Yeah, that's exactly what I meant. IanB, I wasn't talking about any single game played I was talking about an overall round and how much a team as a whole scores.
Of the top 4 teams in round 1:
Mystery Island 769,323
Krawk Island 765,904
Lost Desert 739,504
Brightvale 714,322
Only
one of them succeeded in winning the second round. Part of that has to do with the match-ups, Krawk Island and Mystery Island were put up against each other. But, I propose the other reason is that useless dead-weight players joined the teams that had done well thinking they could get a freeride to the next round and by doing so actually dragged the team down by adding the dead weight that the wins still had to be shared out to.
If you look at the scores at the end of the second round, the top teams in round 1 (that lost in round 2) had their scores from one round to the next drop substantially.

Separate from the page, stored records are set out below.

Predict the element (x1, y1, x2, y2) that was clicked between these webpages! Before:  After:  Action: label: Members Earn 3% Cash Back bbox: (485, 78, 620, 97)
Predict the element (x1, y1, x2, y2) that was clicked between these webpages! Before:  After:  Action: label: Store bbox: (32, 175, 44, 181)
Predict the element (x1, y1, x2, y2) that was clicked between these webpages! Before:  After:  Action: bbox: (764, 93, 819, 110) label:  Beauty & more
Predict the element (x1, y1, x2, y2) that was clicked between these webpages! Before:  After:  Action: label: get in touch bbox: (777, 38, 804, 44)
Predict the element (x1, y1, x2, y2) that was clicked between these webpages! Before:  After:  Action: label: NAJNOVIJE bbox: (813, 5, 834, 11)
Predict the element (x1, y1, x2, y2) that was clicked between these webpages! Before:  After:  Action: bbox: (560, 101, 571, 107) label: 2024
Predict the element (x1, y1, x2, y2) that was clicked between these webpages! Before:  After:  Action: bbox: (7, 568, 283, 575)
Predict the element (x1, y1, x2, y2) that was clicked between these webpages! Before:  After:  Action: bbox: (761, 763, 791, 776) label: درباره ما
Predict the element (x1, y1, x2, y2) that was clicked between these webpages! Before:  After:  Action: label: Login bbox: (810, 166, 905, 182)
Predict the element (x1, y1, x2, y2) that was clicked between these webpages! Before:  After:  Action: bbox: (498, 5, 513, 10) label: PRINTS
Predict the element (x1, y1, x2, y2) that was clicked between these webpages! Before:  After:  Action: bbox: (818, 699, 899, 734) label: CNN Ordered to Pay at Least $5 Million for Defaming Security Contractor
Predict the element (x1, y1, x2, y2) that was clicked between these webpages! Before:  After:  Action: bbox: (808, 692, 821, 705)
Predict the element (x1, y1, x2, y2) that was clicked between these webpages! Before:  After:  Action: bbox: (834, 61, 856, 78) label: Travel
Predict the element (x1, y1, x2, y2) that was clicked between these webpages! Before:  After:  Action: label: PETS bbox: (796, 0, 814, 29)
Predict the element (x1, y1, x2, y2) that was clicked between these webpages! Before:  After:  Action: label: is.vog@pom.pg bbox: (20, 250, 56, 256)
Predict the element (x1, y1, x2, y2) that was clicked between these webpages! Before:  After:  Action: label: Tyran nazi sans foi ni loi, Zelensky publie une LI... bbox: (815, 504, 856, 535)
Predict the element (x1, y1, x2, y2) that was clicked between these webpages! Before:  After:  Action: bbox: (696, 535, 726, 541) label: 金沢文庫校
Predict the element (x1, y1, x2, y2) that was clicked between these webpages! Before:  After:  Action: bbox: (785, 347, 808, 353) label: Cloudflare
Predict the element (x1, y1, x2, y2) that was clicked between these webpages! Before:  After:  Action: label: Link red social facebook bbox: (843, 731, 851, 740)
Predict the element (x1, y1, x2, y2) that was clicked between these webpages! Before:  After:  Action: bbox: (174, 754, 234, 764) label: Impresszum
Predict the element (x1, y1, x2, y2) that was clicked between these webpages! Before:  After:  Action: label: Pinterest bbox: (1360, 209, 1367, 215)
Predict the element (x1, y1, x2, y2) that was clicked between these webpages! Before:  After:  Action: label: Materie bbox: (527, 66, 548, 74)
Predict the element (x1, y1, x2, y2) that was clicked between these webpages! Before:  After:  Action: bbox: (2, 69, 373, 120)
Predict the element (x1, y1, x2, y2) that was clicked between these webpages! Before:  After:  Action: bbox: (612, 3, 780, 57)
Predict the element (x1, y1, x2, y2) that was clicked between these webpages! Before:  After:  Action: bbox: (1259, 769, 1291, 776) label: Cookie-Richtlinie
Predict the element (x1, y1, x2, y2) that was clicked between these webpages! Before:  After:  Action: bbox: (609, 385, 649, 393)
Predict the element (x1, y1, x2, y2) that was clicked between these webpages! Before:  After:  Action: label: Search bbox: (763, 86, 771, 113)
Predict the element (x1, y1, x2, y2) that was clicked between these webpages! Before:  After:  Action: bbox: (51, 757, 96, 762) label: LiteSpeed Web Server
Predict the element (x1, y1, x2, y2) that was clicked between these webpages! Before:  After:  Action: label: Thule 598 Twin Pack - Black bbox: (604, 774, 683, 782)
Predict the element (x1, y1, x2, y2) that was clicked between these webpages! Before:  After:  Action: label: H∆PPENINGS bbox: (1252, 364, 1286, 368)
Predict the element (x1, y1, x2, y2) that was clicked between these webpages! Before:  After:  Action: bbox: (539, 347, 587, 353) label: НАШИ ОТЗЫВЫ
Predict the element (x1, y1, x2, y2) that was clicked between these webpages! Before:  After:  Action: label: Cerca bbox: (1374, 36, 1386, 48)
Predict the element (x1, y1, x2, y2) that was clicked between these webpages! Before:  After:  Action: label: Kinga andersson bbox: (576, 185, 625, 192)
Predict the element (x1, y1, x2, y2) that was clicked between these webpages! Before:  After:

Even Krawk Island that won round 2 had their score drop from round 1 to round 2. Whereas the other winning teams in round 2 actually had their scores increase from round 1 to the next.
The way I see it, useless players just want to try and get on the teams that are "good", they base the decision on how a team did in a previous round not realising that by doing so they're actually going to drag the team down in the next round. The not so useless players (the ones that will actually work and pull their weight) don't need the comfort of a supposedly "good" team and hence join whichever they prefer.
Suppose you could also claim that by winning with a substantial margin people don't believe they need to work as hard either. If everyone thought like that, they pretty much wouldn't have a score at all.